Ultrasonic antifouling is a technology that uses high frequency sound (ultrasound) to prevent or reduce biofouling on underwater structures, surfaces, and medium. Ultrasound is just high frequency sound (which humans can not hear). Ultrasound has the same physical properties as human-audible sound. The method has two primary forms: sub-cavitation intensity and cavitation intensity. Sub-cavitation methods create high frequency vibrations, whilst cavitation methods cause more destructive microscopic pressure changes. Both methods inhibit or prevent biofouling by algae and other single-celled organisms.

Background
Ultrasound was discovered in 1794 when Italian physiologist and biologist Lazzarro Spallanzani discovered that bats navigate through the reflection of high frequency sounds. Ultrasonic antifouling is believed to have been discovered by the US Navy in the 1950s. During sonar tests on submarines, it is said that the areas surrounding the sonar transducers had less fouling than the rest of the hull .

Antifouling (the removal of biofouling) has been attempted since ancient times, initially using wax, tar or asphalt. Copper and lead sheathings were later introduced by Phoenicians and Carthaginians." The Cutty Sark is one example of such copper sheathing, available to view in Greenwich, England.

Theory

Ultrasound 

Ultrasound (ultrasonic) is sound at a frequency high enough that humans can not hear it. Sound has a frequency (low to high) and an intensity (quiet to loud).
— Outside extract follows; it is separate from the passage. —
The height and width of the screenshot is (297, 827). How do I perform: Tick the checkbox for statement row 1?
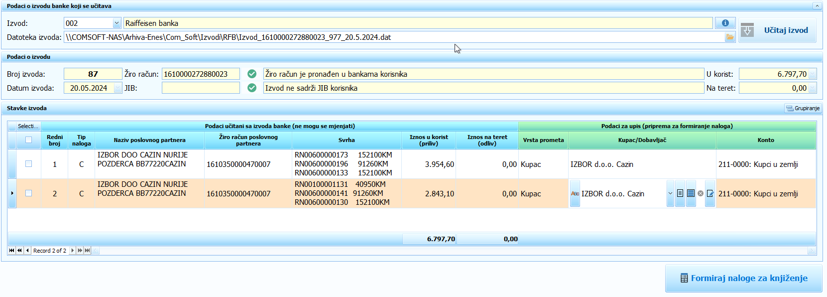[28, 164]
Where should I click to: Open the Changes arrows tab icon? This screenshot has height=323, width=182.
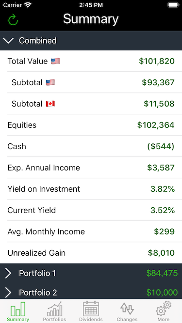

Ultrasound is used to clean jewellery, weld rubber, treat abscesses, and sonography. These applications rely on the interaction of sound with the media through which the sound travels. In maritime applications, ultrasound is the key ingredient in sonar; sonar relies on sound at frequences ranging from infrasonic to ultrasonic.

Biofilm 
The three main stages are formation of a conditioning biofilm, microfouling and macrofouling. A biofilm is the accretion of single-celled organisms on a surface. This creates a habitat that enables other organisms to establish themselves. The conditioning film collects living and dead bacteria, creating the so-called the primary film.

Ultrasonic antifouling 
The two approaches to ultrasonic antifouling are:

Cavitation: Ultrasound of high enough intensity causes water to boil, creating cavitation. This physically annihilates living organizsm and the supporting biofilm. One concern is to the potential effect on the hull. Cavitation can be predicted mathematically through the calculation of acoustic pressure. Where this pressure is low enough, the liquid can reach its vaporisation pressure. This results in localised vaporisation, forming small bubbles; these collapse quickly and with tremendous energy and turbulence, generating heat on the order of  and pressures of the order of several atmospheres. Such systems are more appropriate where power consumption is not a factor, and the surfaces-to-be-protected can tolerate the forces involved.

Sub-cavitation: The sound vibrates the surfaces (e.g. hull, sea chests, water coolers) to which the transducer is attached. The vibrations prevent the cyprid stage of the biofouling species from attaching themselves permanently to the substrate by disrupting the Van Der Waals Force that allow their microvilli to hold themselves to the surface . 

Different frequencies and intensities (or power) of ultrasonic waves have varying effects on marine life, such as barnacles, mussels and algae.

Components 
The two main components of an ultrasonic antifouling system are:
 Transducer: The speaker or transducer takes an electrical signal and vibrates the medium in which it is located at the frequencies in the signal. The transducer is in direct contact with the hull or other surfaces, causing them to propagate the sound. Hull materials such as concrete and wood do not provide good antifouling since they contain many voids that dissipate/absorb the sound.

 Control Unit: The sound source and amplifier that provides the signals and power to each transducer. A single control box might control multiple transducers with either the same signal or varied signals.

Applications
Commercial systems are available in a wide range of energies and configurations. All use ceramic piezoelectric transducers as the sound source. Dedicated systems support:

 Ship hull protection (to prevent fouling, increase speed and reduce fuel costs)
 Heat exchanger protection (to extend operational cycles between cleaning)
 Water intakes (to prevent blockages)
 Fuel tanks (to prevent diesel contamination)
 Offshore structures (such as wind farms, oil and gas installations etc.)
 HVAC Cooling Towers to reduce or eliminate chemical dosing treatments

Limitations

Surface Cleaning 
Ultrasonic antifouling systems are generally only capable of maintaining a clean surface. They can't clean a surface that already has a well established and mature biofouling infestation. To this end, they are a preventative measure with the goal of an ultrasonic antifouling system being to maintain the protected surface as close to its optimum clean state as possible.

Hull materials 
Ultrasonic systems are ineffective on wooden-hulled vessels, or vessels made from ferro-cement as these materials dampen the vibrations.from the transducers. Composite hulls with a sandwich construction may also require modification to form monolithic plinths of solid material at each transducer location.